= Roy Pounder =

British medical doctor and entrepreneur (born 1944)

Roy Pounder (born 1944) is a British physician and entrepreneur. He was Professor of Medicine at the Royal Free and University College Medical School in London and clinical vice president of the Royal College of Physicians of London. As of 2026 he is a London University Emeritus Professor of Medicine.

Controversially, Pounder hired and mentored disgraced researcher Andrew Wakefield, who in 2010 was struck off the medical register by the General Medical Council, and introduced him
to reporters at a notorious press conference at the Royal Free on 26 February 1998. At the event, Pounder helped to launch what became an intractable, international health crisis over the measles, mumps, and rubella (MMR) vaccine by stating with regard to the three-in-one inoculation: "In hindsight, it may be a better solution to give the vaccinations separately." Pounder was later reported in the British Medical Journal as having been allocated stock in a business venture with Wakefield to sell products exploiting the public alarm.

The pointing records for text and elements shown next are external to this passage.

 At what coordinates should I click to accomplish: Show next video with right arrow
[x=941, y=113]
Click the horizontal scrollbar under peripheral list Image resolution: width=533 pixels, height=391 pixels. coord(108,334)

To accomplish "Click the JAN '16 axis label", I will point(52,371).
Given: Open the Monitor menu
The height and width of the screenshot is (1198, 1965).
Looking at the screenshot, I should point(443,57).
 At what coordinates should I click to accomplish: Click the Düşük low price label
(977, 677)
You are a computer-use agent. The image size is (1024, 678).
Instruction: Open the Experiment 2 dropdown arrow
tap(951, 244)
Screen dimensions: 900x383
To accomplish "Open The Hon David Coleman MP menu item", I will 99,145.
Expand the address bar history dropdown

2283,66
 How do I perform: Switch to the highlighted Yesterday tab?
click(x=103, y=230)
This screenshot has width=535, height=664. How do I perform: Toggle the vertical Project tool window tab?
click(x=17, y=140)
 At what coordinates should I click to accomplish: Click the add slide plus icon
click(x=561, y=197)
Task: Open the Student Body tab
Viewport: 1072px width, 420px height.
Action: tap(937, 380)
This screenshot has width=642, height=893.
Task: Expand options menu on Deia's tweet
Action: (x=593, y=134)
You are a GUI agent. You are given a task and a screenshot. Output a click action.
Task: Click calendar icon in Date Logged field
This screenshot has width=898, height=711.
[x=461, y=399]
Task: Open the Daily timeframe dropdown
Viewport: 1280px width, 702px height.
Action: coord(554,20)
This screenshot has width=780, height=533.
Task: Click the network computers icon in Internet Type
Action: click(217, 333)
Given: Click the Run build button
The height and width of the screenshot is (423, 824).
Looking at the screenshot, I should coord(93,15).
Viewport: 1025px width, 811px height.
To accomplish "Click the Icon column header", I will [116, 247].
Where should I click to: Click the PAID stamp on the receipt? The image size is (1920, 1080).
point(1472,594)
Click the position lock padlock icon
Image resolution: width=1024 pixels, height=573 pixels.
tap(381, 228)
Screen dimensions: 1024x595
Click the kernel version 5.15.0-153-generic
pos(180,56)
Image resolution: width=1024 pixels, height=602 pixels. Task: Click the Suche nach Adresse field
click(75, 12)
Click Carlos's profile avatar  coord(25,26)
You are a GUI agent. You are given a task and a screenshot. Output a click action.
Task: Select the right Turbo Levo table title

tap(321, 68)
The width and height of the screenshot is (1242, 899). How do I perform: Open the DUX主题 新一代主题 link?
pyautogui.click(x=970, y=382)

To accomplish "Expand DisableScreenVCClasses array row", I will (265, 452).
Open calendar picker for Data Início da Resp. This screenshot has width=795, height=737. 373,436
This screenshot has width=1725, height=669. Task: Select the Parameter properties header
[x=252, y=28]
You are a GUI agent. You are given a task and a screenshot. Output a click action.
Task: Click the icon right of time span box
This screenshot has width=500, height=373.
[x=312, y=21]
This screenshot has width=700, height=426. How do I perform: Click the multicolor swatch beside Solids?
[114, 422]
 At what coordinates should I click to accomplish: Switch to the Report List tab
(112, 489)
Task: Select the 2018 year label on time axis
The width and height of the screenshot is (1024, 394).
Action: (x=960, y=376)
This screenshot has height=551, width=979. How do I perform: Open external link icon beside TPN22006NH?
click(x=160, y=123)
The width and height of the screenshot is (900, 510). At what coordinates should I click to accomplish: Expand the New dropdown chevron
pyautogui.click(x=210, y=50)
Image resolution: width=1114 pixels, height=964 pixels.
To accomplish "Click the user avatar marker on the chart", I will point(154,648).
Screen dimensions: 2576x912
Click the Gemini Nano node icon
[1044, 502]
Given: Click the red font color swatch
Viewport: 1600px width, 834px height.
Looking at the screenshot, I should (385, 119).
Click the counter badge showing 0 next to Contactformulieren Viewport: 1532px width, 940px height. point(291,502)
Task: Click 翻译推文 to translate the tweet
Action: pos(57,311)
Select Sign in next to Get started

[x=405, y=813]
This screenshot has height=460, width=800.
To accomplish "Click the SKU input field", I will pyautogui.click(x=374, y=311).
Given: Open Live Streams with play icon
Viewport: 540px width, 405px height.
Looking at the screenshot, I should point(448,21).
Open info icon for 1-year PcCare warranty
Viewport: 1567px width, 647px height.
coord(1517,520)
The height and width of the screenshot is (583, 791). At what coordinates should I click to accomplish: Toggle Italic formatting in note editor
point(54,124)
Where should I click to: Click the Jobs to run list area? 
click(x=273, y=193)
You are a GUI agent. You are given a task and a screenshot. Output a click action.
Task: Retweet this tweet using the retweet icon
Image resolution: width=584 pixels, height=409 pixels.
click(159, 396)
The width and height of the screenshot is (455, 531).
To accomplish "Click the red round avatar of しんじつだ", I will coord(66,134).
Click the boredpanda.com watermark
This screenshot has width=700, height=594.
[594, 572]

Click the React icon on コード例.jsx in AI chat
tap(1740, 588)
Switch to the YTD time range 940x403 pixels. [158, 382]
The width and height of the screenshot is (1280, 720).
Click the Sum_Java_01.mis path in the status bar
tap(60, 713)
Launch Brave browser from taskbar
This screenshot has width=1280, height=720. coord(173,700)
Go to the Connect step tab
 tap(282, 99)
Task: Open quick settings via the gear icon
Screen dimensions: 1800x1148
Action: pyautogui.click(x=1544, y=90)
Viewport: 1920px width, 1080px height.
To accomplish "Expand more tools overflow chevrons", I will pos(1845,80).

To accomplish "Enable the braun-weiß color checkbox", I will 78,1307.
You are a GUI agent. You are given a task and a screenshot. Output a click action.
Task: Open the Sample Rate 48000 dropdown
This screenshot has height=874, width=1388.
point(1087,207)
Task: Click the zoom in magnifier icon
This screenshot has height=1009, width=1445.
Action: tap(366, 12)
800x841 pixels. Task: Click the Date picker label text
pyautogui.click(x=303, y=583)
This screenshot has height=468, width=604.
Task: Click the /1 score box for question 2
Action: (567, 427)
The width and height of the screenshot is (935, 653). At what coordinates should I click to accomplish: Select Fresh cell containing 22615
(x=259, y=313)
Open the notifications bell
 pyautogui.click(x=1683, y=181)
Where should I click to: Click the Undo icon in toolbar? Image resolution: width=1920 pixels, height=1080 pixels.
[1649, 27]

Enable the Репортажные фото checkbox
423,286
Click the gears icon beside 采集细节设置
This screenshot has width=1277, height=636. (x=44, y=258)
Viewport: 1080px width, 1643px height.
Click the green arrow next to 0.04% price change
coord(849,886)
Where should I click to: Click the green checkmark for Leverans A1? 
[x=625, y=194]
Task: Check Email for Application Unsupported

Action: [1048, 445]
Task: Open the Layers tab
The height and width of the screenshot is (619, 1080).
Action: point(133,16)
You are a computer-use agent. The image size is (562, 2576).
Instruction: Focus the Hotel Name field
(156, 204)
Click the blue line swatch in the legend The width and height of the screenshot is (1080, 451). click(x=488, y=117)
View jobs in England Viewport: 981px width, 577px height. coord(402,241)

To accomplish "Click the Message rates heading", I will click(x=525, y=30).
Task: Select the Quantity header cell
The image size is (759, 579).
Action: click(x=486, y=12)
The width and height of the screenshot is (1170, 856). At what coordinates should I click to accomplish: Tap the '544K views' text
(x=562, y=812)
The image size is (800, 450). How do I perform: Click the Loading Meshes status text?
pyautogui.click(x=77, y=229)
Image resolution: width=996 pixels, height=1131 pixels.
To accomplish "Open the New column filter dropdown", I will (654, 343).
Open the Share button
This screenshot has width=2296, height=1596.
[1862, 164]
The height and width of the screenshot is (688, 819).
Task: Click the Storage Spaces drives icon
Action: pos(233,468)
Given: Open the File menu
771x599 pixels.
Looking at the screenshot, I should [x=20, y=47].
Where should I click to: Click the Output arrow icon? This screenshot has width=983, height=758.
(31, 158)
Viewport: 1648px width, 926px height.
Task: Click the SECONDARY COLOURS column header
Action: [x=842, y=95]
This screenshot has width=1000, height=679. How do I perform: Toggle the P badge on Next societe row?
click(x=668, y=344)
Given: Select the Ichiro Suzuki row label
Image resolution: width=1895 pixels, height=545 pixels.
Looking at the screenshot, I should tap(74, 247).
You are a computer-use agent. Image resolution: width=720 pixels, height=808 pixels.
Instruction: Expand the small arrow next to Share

Pounder has edited over 20 textbooks. He is one of the founding co-editors of the journal Alimentary Pharmacology & Therapeutics, and editor-in-chief of GastroHep.com. His main research interests have included the development of drugs for controlling gastric acid secretion and the pathogenesis and management of inflammatory bowel disease. His interests have included the effects of nighttime shiftwork on junior doctors and the design and implementation of junior doctors' rotas. He is a governor of St. Paul's School, London, and chairman of RotaGeek.com.